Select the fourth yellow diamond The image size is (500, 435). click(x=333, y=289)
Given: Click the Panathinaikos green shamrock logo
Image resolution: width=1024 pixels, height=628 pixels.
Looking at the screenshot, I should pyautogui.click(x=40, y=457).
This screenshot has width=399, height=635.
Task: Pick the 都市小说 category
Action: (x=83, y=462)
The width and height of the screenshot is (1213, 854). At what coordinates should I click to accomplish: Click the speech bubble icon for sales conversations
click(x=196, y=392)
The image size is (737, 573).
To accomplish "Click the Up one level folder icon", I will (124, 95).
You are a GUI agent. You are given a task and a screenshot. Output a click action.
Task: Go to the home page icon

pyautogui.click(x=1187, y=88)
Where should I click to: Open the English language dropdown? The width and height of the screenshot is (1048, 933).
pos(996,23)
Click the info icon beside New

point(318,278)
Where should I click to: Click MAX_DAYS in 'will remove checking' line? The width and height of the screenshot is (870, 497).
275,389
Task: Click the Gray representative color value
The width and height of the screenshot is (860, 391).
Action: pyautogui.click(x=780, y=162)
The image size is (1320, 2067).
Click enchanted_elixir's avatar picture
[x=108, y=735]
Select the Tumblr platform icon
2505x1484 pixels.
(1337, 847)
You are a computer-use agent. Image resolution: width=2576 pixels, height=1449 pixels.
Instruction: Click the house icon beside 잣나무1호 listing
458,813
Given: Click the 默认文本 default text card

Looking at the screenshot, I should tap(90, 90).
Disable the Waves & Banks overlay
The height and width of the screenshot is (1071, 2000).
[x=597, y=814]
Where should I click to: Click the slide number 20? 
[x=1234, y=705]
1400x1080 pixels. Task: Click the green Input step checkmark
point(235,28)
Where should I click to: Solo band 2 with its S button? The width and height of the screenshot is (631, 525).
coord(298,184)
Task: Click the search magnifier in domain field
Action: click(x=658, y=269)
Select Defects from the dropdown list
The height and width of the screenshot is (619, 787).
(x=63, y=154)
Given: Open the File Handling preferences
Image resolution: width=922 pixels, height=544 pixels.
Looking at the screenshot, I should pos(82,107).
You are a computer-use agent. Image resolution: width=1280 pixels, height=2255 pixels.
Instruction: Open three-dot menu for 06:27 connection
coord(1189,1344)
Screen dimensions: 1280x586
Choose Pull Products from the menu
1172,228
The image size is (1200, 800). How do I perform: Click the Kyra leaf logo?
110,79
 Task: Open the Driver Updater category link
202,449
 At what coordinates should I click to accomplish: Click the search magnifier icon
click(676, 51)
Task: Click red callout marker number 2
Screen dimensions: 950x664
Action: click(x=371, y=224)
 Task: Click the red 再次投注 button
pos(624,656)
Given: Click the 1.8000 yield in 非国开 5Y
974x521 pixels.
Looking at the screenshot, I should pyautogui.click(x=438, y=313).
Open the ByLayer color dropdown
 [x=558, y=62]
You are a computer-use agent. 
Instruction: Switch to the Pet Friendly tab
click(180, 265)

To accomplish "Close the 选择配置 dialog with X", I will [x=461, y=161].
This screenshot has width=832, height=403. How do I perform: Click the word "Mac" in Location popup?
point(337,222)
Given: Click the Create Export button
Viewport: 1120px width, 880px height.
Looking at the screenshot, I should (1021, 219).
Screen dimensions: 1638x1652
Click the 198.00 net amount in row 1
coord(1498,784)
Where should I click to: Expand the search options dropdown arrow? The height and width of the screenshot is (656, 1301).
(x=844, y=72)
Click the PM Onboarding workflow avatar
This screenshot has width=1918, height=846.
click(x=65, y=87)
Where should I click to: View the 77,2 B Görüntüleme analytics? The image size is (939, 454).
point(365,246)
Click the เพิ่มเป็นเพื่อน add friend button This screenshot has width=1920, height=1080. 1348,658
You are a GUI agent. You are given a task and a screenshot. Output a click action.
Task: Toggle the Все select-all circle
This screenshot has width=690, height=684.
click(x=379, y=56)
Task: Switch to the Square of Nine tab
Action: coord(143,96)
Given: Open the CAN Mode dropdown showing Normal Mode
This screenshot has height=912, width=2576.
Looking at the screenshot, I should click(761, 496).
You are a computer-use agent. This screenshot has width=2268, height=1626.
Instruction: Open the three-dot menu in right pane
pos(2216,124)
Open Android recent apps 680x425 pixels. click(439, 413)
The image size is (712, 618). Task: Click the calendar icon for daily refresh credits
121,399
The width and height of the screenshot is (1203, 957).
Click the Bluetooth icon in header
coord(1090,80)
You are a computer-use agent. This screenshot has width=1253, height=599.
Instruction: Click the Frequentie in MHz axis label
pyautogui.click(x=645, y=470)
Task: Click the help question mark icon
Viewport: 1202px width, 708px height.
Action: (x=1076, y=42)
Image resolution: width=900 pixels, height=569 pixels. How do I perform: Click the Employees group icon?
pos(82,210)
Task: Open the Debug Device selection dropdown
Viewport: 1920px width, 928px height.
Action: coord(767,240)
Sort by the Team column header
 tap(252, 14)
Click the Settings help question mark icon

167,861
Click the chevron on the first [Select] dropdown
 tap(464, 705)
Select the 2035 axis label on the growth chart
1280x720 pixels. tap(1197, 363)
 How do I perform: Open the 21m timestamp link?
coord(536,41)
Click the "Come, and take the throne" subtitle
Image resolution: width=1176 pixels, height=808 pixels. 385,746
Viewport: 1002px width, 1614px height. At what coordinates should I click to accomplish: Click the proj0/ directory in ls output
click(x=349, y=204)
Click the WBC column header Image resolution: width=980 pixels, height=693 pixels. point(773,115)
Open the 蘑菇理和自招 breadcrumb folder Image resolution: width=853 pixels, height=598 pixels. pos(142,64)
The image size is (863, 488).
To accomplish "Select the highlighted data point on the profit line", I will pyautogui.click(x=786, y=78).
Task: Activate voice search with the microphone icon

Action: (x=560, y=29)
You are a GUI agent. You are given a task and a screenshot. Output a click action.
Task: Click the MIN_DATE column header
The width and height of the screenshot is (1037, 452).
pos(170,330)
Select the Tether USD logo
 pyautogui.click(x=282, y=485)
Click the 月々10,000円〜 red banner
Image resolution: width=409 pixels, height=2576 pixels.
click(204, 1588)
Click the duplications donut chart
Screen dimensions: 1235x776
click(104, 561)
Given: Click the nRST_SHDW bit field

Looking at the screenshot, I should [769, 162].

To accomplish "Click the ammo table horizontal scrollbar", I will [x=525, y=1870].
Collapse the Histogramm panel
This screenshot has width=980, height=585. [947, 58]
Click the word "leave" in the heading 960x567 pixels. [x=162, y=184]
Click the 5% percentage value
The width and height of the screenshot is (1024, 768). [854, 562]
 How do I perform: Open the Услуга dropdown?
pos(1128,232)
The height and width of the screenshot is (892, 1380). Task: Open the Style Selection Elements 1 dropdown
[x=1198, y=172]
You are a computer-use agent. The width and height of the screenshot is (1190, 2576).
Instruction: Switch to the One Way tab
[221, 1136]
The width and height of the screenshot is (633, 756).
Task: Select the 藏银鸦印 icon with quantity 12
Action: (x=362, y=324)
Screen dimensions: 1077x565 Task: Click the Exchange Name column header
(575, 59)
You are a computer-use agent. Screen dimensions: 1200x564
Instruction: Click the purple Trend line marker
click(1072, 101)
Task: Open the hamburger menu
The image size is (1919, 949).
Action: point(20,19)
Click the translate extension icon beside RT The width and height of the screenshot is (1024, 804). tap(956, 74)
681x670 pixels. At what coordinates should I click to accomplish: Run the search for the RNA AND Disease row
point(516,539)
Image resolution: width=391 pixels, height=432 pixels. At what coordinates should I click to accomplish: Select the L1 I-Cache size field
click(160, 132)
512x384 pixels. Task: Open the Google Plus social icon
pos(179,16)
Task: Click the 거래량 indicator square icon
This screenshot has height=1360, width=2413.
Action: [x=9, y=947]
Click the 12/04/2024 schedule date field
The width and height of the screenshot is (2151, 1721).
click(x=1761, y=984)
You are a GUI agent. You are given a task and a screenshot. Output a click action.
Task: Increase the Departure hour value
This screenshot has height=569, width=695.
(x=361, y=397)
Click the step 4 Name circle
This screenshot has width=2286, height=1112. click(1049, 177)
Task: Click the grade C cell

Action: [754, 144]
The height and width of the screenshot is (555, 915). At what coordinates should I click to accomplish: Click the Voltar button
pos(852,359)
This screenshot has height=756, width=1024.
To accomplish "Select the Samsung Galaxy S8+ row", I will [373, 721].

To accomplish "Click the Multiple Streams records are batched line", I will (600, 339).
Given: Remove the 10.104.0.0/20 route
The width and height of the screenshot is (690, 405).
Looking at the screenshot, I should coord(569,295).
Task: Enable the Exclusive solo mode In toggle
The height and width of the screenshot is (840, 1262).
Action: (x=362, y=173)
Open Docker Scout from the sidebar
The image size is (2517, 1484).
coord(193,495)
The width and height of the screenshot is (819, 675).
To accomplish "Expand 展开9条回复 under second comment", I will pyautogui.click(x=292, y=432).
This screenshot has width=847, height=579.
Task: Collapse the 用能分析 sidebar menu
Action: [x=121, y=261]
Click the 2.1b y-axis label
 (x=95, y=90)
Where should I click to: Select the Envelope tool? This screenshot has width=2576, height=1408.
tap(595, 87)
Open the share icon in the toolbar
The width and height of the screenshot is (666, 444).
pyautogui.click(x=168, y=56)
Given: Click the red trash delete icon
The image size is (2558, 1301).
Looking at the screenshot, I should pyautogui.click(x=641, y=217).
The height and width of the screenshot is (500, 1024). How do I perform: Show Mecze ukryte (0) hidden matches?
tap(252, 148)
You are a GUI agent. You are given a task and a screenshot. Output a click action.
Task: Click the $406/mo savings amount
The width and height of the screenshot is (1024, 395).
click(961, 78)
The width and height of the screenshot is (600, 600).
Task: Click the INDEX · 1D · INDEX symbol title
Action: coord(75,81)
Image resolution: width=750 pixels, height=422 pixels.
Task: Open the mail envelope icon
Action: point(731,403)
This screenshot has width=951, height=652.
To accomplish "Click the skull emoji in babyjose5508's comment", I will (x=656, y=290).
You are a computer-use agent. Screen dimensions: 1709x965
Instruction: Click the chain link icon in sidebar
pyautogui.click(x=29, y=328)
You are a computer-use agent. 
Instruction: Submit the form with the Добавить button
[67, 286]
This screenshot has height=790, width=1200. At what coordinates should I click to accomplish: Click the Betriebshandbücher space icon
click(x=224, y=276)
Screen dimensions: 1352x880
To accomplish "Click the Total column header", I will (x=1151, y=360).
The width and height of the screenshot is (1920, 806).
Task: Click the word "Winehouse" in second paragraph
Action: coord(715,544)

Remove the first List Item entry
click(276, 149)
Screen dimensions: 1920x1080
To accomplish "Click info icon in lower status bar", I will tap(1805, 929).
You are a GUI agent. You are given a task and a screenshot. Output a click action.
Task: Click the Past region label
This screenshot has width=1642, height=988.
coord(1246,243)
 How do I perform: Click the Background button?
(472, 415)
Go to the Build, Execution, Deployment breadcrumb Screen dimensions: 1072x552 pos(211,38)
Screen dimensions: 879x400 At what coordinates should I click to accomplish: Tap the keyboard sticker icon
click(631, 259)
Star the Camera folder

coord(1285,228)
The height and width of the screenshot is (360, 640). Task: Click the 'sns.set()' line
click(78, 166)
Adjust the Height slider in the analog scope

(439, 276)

PROBLEM DESCRIPTION
Give the records again from the line containing "Open Android recent" through the line containing "pos(82,210)", with "Bluetooth" switched to "Wi-Fi" and everything else left as it is.

RESULT
Open Android recent apps 680x425 pixels. click(439, 413)
The image size is (712, 618). Task: Click the calendar icon for daily refresh credits
121,399
The width and height of the screenshot is (1203, 957).
Click the Wi-Fi icon in header
coord(1090,80)
You are a computer-use agent. This screenshot has width=1253, height=599.
Instruction: Click the Frequentie in MHz axis label
pyautogui.click(x=645, y=470)
Task: Click the help question mark icon
Viewport: 1202px width, 708px height.
Action: (x=1076, y=42)
Image resolution: width=900 pixels, height=569 pixels. How do I perform: Click the Employees group icon?
pos(82,210)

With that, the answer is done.